Google has confirmed plans to require all Google Cloud customers to use multi-factor authentication (MFA), a process that kicks off this month with prompts and “helpful reminders” embedded inside the Google Cloud console, before a gradual enforcement period starting in the new year.
Mandatory Multi-Factor Authentication Implementation
The internet and cloud giant quietly announced its MFA plans in a document published in October, though the company’s VP of engineering, Mayank Upadhyay, formally announced this in a blog post this week.
“We will be implementing mandatory MFA for Google Cloud in a phased approach that will roll out to all users worldwide during 2025,” Upadhyay wrote. “To ensure a smooth transition, Google Cloud will provide advance notification to enterprises and users along the way to help plan MFA deployments.”
Security Concerns Leading to MFA Enforcement
The news, inarguably a long-time coming, arrives amid a swathe of data breaches, with at least 1 billion stolen records in 2024 so far. By way of example, the UnitedHealth-owned healthcare giant Change Healthcare was hit by a ransomware attack in February, a data breach that saw health data stolen on more than 100 million people in the United States. The cause? Stolen back-end credentials that lay unprotected by MFA.

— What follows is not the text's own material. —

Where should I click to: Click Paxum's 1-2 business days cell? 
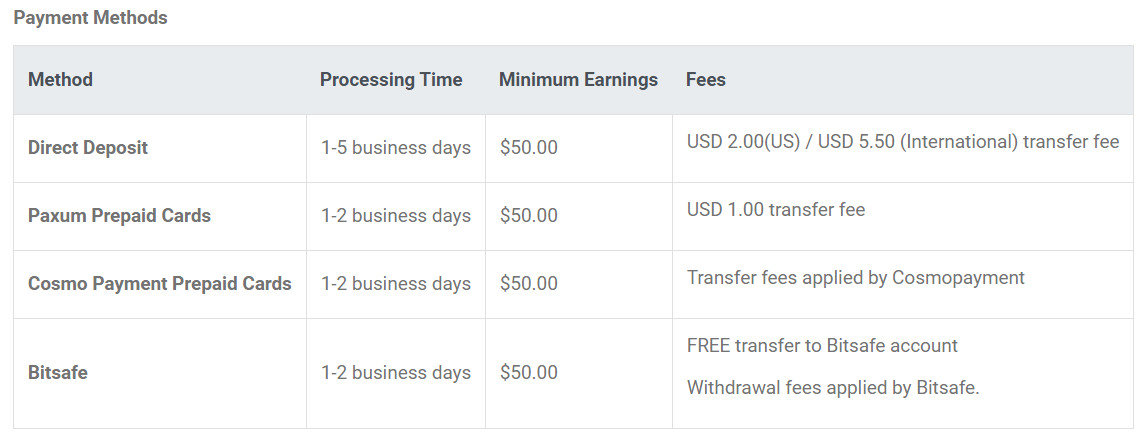click(396, 215)
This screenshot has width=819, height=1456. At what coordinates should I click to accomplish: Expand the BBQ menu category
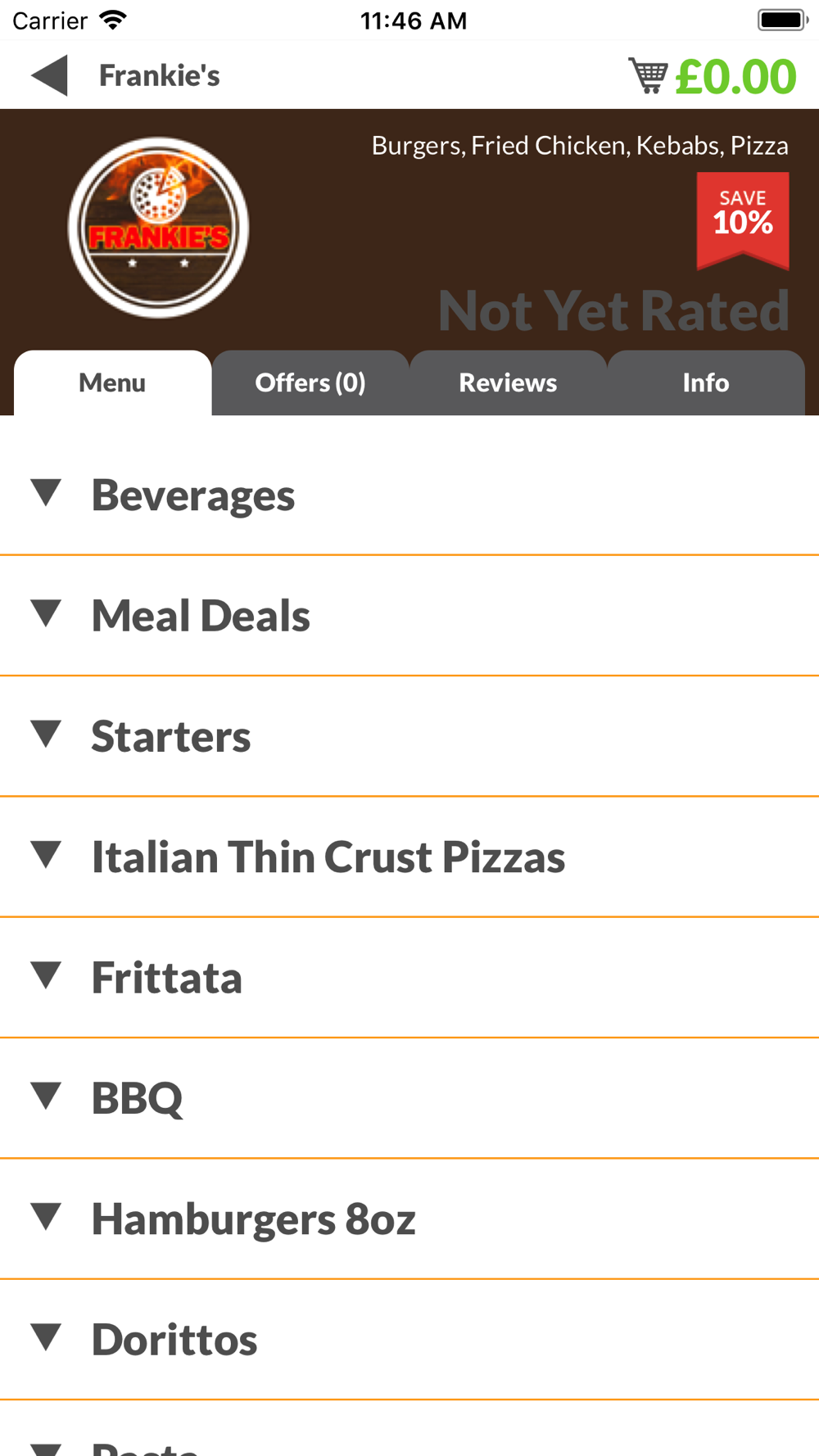coord(410,1098)
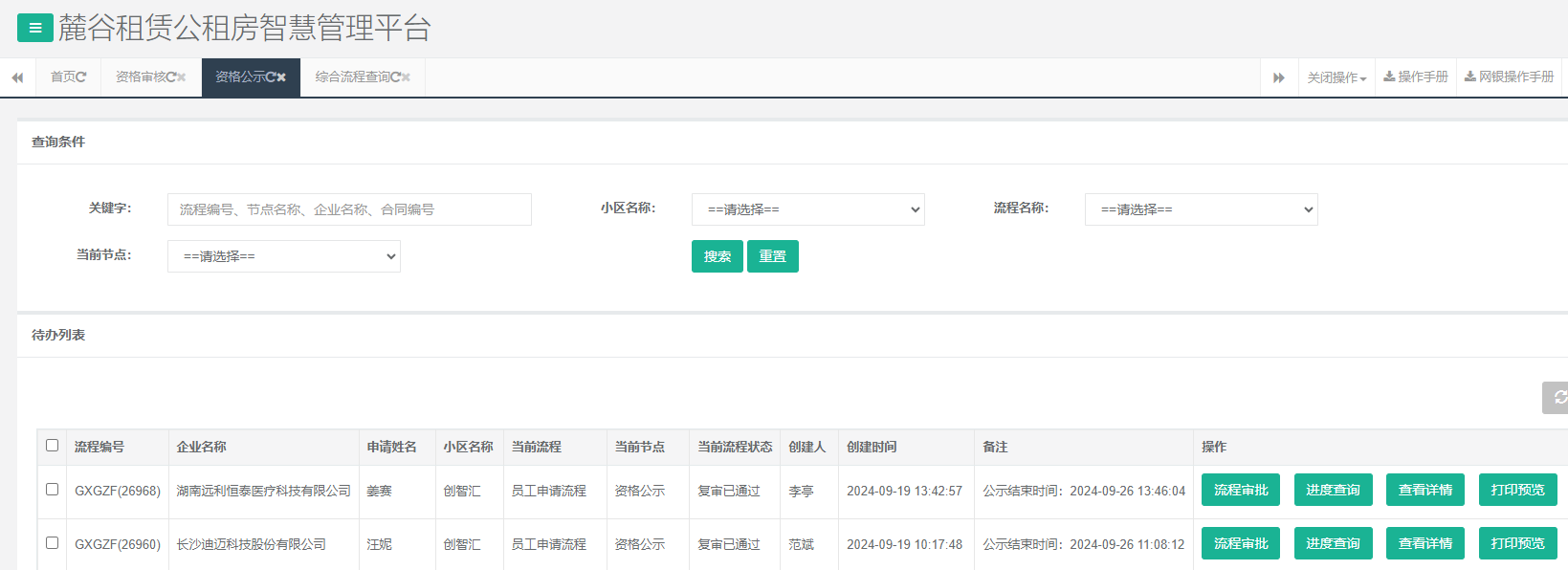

Data warehousing giant Snowflake, meanwhile, also hit the headlines after hundreds of its customers’ (including Ticketmaster) private data leaked online. These breaches were again caused by the lack of mandatory MFA enforcement, with Snowflake subsequently introducing mandatory MFA as an option for Snowflake admins, though it’s still up to the customer whether to switch this on.
Google’s Response and Future Enforcement
And so Google is now following its own subsidiary’s advice.

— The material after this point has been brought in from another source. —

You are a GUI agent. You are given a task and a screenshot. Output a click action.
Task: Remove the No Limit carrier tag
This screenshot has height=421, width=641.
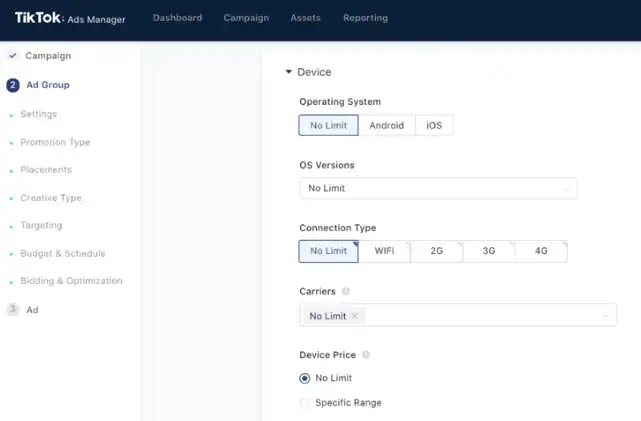pos(355,316)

Starting in early 2025, Google says that it will require all Google Cloud users who currently sign in with a password to activate MFA — this means they will only be able to access their Google Cloud accounts by using a secondary authentication mechanism, such as authenticator app or physical security key.
By the end of 2025, this requirement will be extended to so-called “federated users,” which refers to those who access Google Cloud resources through a third-party authenticator.
Google’s announcement follows hot on the heels of similar enforcements at rival cloud giants. AWS began a phased rollout of mandatory MFA back in June, while Microsoft followed suit with Azure shortly after.